PASAJE SELECCIONADO:
>>>

Quizá podamos tomarle como signo de aquellos que deben superar sus cegueras anteriores, descubriendo a Jesús tras la pascua, en Galilea (cf. 16, 6-8 allí «le veréis, según os dijo»).
En ese sentido, el “milagro” de Bartimeo anticipa la historia de la pascua, cuando se dice que los discípulos podrán a Jesús de nuevo en Galilea, si van allí como les dicen las mujeres de la pascua.
Pero, al mismo tiempo, este milagro recuerda la historia del ciego de Betsaida (8, 22-26), con el que terminaba la primera parte de Marcos (1, 14−8, 26) y comenzaba la segunda (8, 28−15, 47), mostrándonos que sólo unos ojos abiertos podían descubrir el sentido y las implicaciones del camino de Jesús. Pero entonces la escena quedaba truncada. Jesús mandaba al ciego que se fuera, y el ciego se iba y Pedro no lograba mantenerse firme ante las exigencias del mesianismo de Jesús Hijo de Hombre (cf. 8, 18-.9, 1). Ahora, en cambio, este milagro adquiere un sentido muy positivo, pues el ciego bien curado sabe abrir los ojos y seguir con presteza a Jesús en el camino.
Evidentemente, este ciego no tiene por qué saber lo que Jesús ha ido diciendo en sus palabras anteriores. A la salida de Jericó, a la vera del camino pascual, está inmóvil y parece que no tiene más oficio ni esperanza que vivir como mendigo. Es enfermo, está ciego y vive a costa de aquello que le quieren ofrecer los peregrinos. La ciudad pascual se encuentra cerca, pero él no puede subir para admirar su santuario y orar con el resto de los fieles.

<<<

DATOS PROPORCIONADOS:
>>>

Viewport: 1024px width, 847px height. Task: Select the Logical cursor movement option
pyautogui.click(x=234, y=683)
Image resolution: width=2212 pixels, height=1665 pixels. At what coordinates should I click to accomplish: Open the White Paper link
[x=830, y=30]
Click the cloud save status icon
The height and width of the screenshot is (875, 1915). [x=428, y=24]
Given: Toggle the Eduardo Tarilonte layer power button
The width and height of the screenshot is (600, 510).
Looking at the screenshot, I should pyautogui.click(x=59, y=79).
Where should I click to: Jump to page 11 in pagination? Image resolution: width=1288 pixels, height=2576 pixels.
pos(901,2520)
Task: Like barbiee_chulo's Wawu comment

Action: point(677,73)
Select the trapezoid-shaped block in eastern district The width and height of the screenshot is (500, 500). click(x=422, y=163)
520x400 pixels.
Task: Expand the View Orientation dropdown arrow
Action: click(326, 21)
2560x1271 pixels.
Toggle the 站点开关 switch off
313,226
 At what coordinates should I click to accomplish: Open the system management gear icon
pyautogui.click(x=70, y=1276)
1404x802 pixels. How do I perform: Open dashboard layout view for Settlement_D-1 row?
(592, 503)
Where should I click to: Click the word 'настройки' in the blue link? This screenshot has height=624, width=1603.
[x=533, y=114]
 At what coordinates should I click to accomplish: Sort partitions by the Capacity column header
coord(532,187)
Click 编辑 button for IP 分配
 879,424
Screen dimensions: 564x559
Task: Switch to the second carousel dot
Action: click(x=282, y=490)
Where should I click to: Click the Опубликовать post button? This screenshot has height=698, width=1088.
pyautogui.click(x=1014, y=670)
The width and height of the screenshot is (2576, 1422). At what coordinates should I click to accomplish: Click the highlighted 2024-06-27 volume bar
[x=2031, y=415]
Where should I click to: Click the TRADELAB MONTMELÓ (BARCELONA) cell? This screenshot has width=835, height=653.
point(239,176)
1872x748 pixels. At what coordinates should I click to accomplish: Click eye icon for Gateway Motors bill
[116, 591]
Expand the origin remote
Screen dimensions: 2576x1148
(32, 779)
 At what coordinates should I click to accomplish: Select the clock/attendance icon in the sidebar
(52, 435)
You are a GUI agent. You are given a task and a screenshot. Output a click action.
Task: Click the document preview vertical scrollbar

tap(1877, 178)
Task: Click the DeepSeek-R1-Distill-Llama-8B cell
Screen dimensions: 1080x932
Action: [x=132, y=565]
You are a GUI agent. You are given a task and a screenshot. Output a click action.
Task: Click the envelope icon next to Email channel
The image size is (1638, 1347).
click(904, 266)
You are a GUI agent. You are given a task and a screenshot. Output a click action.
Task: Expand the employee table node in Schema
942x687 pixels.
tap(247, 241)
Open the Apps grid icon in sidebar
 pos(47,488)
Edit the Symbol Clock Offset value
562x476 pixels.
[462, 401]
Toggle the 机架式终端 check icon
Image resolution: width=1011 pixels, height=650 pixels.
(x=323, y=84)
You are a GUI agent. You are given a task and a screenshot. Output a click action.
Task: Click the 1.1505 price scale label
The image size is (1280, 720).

<<<

EJERCICIO PROPUESTO 1: Pasa al inglés esta oración del pasaje sobre Bartimeo: «Evidentemente, este ciego no tiene por qué saber lo que Jesús ha ido diciendo en sus palabras anteriores.»
EJERCICIO PROPUESTO 2: Reproduce el pasaje sobre Bartimeo desde «Evidentemente, este ciego» hasta «de los fieles.».
Las entradas no son necesarias aquí.

RESPUESTA COMPLETA 1: Evidently, this blind man has no reason to know what Jesus has been saying in his earlier words.

RESPUESTA COMPLETA 2:
Evidentemente, este ciego no tiene por qué saber lo que Jesús ha ido diciendo en sus palabras anteriores. A la salida de Jericó, a la vera del camino pascual, está inmóvil y parece que no tiene más oficio ni esperanza que vivir como mendigo. Es enfermo, está ciego y vive a costa de aquello que le quieren ofrecer los peregrinos. La ciudad pascual se encuentra cerca, pero él no puede subir para admirar su santuario y orar con el resto de los fieles.